4. Arising from that answer, when talking about
third party rights of appeal, are you saying that objectors should
be able to appeal against a decision just as a putative developer
can?
(Professor Grant) Yes. When one looks closely at the
convention rights and looks at the case law that has arisen from
the court in Strasburg and from our national courts, it is difficult
to avoid two conclusions. One is that in planning appeals Article
6 applies to appeals by developers because it involves the determination
of people's civil rights and obligations. If that is true of prospective
developers, it is also equally true of objectors, although not
in every case. However, there will be cases in which it would
be foolish to deny that people who are objectors to a development
had civil rights and obligations that were being determined. If
that is the case, at present we would be falling short of our
convention obligations were we not to have a third-party right
of appeal in such instances.
5. Are you also suggesting that there would
be a conflict of interest if we did not provide more clarity in
the relationship between the executive agency, the Planning Inspectorate
itself, and the Government? Would that mean that in some respects
we have to decide on the issue of accountability which must always
be a political matter?
(Professor Grant) That refers to the tensions to which
I referred in my opening comments. On the one hand, the convention
has been interpreted in such a way as to focus on the rights of
citizens and to insist, under Article 6, that the citizen is entitled
to a fair hearing by an impartial and independent tribunal. We
have no difficulty with impartiality. I want to stress that nothing
that I say this morning is intended to be critical of the Planning
Inspectorate or of the planning inspectors. Impartiality is nailed
to the mast of that agency. The real problem is independence.

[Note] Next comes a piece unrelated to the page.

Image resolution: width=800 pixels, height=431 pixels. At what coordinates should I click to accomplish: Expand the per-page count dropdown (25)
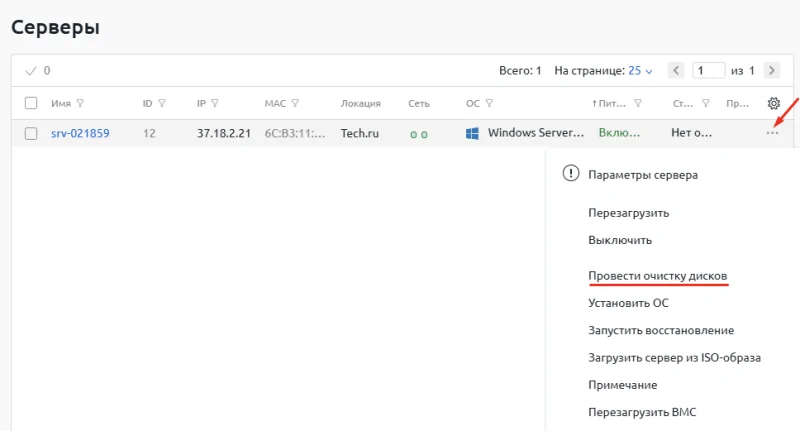pos(640,71)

The Planning Inspectorate has evolved over the past 40 years in
a very pragmatic way, from a series of activities that were deeply
embedded within government, in which inspectors were civil servants
who reported to senior civil servants who reported to Ministers,
to a period now in which inspectors are quite independent of the
Executive because 99 per cent of appeals are transferred to them
to deal with. There is a tension between those two extreme positions.
In many of the appeals that are not transferred to inspectors,
there are important collective and policy implications on which
Ministers need to be accountable to Parliament. The independence
to which I refer under Article 6, refers to those other appeals
where what is being determined is much more a matter of individual
right and individual entitlement. I believe that there is a tension
between them and that is a tension that the Government will need
to explore when considering how to implement the convention.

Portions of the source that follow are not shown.